The AED is used in emergency situations to prevent death or permanent disability from cardiac arrest. There are three basic types of AEDs that are used for different purposes. These include the first generation, the second generation, and the third generation AED. Each type of AED has its own advantages and disadvantages. They have been designed to give the patient a chance to survive when their hearts stop beating spontaneously, or if the pulse has stopped and there is no blood left in the heart.
AED – Permanent disability from cardiac arrest
First generation AED is a fully automatic external device that automatically identify the fatal cardiac arrhythmia of pulseless ventricular tachyarrhythmia and ventricular fibrillation, and then immediately delivers atropine to the victim. This is one of the safest AEDs available and is usually the first to be used in emergencies. AEDs have two ways to deliver atropine; either an intravenous route where the drug is injected into the vein, or an oral route, which is delivered to the mouth. Most of the time, the drug is injected directly into the heart, which makes it less dangerous than the oral route. If the cardiac arrhythmia continues to affect the victim, an electrical device called a pacemaker may be placed on them, which will shock them and stop the heart. However, AEDs can only provide temporary help in preventing death from this arrhythmia, and therefore, the victim must be revived by getting medical attention, which in most cases, means that they should be admitted to hospital.

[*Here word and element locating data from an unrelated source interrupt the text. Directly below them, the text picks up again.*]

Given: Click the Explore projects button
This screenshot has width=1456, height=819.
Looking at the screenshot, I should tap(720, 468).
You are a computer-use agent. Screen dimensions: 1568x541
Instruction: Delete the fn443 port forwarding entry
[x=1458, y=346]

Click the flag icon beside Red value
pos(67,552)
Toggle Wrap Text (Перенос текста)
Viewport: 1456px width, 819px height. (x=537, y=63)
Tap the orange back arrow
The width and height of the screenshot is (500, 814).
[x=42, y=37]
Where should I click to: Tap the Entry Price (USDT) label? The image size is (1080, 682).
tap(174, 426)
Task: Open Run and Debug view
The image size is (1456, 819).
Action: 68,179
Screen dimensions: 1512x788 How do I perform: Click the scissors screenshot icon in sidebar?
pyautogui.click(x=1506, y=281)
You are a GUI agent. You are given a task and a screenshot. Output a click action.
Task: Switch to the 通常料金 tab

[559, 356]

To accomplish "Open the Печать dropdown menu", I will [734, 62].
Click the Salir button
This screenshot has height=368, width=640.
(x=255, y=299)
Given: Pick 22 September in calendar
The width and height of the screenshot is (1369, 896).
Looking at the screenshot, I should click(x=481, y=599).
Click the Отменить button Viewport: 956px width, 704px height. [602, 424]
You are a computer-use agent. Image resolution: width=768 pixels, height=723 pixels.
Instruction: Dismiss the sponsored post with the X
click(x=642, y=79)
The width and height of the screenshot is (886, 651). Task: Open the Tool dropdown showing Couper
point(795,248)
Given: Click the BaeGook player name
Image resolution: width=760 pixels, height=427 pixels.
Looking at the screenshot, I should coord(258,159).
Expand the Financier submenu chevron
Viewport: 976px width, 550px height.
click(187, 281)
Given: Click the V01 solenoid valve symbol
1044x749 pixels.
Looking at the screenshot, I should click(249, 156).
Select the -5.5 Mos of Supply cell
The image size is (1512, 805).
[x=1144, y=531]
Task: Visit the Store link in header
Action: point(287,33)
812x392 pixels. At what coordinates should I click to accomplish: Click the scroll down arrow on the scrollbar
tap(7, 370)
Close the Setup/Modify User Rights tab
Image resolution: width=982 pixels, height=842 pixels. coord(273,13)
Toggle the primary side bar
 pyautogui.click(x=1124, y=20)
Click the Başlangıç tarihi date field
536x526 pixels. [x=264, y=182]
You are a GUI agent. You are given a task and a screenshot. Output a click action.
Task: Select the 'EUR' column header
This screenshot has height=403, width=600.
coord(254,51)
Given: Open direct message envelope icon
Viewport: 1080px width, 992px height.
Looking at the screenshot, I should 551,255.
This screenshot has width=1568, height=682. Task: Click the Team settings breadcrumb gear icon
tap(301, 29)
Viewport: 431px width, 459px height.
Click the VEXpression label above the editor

Second generation AEDs are more complicated devices, as well as more expensive than the first generation, but offer much better results. Second generation AEDs do not have pacemakers, so that the person will have to be revived during hospital treatment. This can cause a lot of inconvenience to those who use this type of AED, since it may require the use of an extracorporeal ventricular pump (ECV), which is not usually approved by health authorities. An ECV is needed to pump the aortic shock out of the body, but this can only be done if the ECV is attached to the ventricle, which requires surgery. and may be very dangerous if the person has a cardiac arrhythmia that can be treated with medicines like aspirin.